Wakil Menteri Investasi dan Hilirisasi/Wakil Kepala BKPM Todotua Pasaribu mengatakan, pihaknya menerima kunjungan Himpunan Penambang Kuarsa Indonesia (HIPKI).
Hal ini didasari potensi pasir kuarsa di Indonesia mulai menjadi perhatian sejumlah investor dalam dan luar negeri.

“Kami tentu membutuhkan informasi yang komprehensif dari berbagai asosiasi yang mewadahi banyak lini usaha. Dalam hal ini, asosiasi usaha pertambangan pasir kuarsa menyampaikan terkait masalah lahan dan perizinan di daerah penghasil pasir kuarsa di Indonesia,” kata Todotua dalam keterangan tertulis, Sabtu (8/2/2025).
Todotua mengatakan, pemerintah ingin memastikan dukungan penuh terhadap pemberdayaan pengusaha lokal, serta dengan pembuatan kebijakan yang dapat mempermudah proses izin tanpa mengesampingkan risiko yang akan dihadapi.
Selain itu, pihaknya juga ingin agar setiap investasi besar masuk ke Indonesia, pengusaha lokal dapat dilibatkan dan mengambil peran. Oleh karena itu, penguatan industri lokal, khususnya yang bergerak untuk hilirisasi menjadi sangat penting.
“Saatnya pengusaha lokal menjadi tuan di negeri sendiri dan menjadi subjek serta objek untuk ikut serta dalam pembangunan ekonomi di daerahnya,” ujarnya.
Sementara itu, Ketua Umum HIPKI Ady Indra Pawennari menilai, selisih Harga Patokan Mineral (HPM) di berbagai provinsi mengurangi daya saing investasi sektor tambang tersebut. Pihaknya juga menyoroti perbedaan regulasi dan kebijakan antar daerah terkait penambangan pasir kuarsa.
“Saat ini HPM Pasir Kuarsa di Lingga dan Natuna, Kepri, ditetapkan Rp 250 ribu per ton. Sedangkan di Ketapang, Kalimantan Barat, hanya Rp 26.415 per ton, dan di Sambas Rp 66.038 per ton. Perbedaannya bisa mencapai 946%,” ujar Ady.

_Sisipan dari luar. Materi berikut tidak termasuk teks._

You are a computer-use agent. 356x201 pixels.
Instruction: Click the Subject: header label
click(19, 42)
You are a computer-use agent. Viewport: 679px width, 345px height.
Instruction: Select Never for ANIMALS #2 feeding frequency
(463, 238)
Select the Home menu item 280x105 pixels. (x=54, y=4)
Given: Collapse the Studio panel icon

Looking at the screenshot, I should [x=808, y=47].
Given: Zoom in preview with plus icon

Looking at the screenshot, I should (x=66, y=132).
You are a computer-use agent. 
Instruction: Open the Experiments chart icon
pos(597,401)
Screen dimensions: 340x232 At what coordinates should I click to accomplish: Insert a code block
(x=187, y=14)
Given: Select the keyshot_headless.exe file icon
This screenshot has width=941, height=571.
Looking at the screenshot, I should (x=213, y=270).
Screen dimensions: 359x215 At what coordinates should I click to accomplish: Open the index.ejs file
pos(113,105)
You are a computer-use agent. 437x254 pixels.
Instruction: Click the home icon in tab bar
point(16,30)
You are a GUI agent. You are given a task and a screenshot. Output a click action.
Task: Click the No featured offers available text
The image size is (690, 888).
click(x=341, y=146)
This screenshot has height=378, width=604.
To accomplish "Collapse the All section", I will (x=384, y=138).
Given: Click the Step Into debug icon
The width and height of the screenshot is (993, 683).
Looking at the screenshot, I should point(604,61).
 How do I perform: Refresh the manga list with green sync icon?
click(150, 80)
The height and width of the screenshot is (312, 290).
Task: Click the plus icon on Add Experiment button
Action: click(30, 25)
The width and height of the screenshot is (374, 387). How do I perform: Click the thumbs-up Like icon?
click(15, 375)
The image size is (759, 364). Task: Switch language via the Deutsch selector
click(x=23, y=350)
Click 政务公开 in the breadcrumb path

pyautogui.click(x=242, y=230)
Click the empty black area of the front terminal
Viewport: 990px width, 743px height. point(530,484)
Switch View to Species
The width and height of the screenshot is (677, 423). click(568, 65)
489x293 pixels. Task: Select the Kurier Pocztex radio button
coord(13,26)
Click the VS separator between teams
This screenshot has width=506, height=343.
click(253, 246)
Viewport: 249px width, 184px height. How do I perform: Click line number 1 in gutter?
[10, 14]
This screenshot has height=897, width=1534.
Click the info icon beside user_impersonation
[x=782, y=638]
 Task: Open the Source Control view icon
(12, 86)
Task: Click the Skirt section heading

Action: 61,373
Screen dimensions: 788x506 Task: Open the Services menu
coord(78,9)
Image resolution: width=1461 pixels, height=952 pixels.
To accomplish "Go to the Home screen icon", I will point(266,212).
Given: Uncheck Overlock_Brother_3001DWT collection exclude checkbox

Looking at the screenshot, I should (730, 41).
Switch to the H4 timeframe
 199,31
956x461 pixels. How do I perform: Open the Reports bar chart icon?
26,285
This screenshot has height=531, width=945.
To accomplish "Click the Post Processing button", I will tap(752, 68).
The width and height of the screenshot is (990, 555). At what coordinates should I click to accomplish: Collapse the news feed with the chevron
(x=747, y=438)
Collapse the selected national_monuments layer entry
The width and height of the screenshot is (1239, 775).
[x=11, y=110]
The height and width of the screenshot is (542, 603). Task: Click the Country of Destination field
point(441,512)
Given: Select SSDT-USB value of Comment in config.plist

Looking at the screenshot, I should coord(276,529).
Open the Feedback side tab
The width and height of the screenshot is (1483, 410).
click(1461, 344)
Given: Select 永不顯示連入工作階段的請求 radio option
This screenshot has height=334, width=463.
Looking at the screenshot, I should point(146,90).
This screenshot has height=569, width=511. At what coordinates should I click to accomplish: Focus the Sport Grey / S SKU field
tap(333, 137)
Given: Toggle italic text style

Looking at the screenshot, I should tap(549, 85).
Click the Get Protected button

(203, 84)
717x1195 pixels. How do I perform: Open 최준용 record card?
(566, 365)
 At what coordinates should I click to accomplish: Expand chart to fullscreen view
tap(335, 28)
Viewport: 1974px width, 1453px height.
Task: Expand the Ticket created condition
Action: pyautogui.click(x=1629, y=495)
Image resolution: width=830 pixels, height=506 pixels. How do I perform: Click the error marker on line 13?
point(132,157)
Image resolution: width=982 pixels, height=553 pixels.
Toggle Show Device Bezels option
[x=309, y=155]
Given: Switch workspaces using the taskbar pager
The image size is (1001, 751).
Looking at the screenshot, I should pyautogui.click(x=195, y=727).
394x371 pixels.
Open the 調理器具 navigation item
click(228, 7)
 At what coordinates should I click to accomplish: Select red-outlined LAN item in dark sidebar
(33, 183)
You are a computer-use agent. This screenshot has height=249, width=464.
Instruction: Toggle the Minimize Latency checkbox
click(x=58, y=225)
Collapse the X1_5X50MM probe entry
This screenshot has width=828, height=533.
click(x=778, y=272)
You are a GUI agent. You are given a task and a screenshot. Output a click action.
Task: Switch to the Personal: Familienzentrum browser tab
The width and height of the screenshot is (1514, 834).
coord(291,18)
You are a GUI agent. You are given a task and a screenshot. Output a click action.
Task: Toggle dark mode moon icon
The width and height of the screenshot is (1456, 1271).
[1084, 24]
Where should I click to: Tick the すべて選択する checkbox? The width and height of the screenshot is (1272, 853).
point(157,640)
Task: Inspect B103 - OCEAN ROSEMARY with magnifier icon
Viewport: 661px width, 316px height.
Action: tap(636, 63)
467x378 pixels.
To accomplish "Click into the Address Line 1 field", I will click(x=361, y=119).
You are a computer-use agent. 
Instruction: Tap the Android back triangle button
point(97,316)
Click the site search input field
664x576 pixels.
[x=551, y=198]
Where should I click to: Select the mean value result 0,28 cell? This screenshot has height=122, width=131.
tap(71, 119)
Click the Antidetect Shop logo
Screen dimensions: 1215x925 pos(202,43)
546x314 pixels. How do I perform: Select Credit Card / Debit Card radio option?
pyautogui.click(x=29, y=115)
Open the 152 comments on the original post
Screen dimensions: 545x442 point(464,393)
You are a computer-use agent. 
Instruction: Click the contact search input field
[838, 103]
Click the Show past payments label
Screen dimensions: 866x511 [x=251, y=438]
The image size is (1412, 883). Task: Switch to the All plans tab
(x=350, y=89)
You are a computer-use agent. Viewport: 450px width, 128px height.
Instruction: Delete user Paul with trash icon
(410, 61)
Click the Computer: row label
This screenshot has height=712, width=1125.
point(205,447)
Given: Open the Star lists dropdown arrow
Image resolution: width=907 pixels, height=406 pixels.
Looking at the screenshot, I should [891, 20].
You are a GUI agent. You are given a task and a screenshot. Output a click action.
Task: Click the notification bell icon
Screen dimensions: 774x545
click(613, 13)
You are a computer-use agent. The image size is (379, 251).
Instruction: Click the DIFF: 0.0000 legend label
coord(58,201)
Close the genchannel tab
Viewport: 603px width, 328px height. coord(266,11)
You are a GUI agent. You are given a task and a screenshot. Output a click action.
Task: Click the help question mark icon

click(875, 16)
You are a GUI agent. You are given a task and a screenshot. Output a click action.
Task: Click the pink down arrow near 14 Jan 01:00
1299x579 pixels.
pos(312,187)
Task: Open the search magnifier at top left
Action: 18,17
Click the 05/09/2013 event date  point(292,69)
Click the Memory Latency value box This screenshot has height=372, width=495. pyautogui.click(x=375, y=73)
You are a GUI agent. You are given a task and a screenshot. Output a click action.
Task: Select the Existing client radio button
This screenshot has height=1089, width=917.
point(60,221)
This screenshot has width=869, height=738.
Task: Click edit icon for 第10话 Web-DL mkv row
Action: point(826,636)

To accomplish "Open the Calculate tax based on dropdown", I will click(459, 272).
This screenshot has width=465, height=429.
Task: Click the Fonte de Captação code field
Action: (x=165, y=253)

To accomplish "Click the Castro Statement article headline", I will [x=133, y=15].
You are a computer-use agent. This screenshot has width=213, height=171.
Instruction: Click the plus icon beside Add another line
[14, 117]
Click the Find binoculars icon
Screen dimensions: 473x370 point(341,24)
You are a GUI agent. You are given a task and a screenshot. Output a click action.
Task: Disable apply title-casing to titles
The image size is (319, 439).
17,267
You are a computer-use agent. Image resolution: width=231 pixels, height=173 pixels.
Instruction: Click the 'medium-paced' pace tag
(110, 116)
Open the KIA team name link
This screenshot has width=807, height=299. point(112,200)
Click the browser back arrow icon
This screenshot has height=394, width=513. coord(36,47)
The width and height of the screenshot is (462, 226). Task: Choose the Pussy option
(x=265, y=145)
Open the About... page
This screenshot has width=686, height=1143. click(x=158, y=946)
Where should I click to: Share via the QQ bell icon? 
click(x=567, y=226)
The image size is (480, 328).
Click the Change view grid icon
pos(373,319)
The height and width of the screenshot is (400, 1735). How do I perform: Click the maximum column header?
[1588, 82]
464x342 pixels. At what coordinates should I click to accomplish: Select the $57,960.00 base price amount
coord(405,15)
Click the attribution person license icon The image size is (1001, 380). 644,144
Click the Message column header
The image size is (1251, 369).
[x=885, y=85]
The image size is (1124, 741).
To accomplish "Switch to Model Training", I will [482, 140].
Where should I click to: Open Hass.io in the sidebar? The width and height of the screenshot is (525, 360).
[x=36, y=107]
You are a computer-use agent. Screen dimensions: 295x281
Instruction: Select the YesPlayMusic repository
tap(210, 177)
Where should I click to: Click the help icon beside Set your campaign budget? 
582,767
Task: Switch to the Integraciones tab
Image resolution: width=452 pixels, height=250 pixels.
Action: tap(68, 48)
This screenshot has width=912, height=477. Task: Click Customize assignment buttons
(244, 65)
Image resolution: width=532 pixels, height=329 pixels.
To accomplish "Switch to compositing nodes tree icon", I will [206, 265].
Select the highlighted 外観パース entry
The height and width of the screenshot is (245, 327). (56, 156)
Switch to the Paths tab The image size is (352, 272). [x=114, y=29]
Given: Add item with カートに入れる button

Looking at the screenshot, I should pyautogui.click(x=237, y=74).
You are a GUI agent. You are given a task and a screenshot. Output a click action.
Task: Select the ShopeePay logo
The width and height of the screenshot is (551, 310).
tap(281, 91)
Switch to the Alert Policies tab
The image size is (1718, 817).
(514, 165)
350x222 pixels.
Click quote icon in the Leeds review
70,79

Menurut Ady, perbedaan ini tidak sesuai dengan amanat Undang-Undang (UU) Nomor 1 Tahun 2022 tentang Hubungan Keuangan Antara Pemerintah Pusat dan Daerah yang mengatur HPM harus merujuk pada harga di mulut tambang.
“Seharusnya jika semua daerah mengacu pada aturan yang ada, HPM pasir kuarsa akan relatif seragam atau setidaknya tidak berbeda terlalu jauh,” imbuhnya.
Selain perbedaan HPM, Ady juga menyoroti proses perizinan tambang yang memakan waktu hingga 2-3 tahun. Hal ini dinilai tidak sejalan dengan kebutuhan investor yang menginginkan suplai bahan baku yang besar dan berkelanjutan.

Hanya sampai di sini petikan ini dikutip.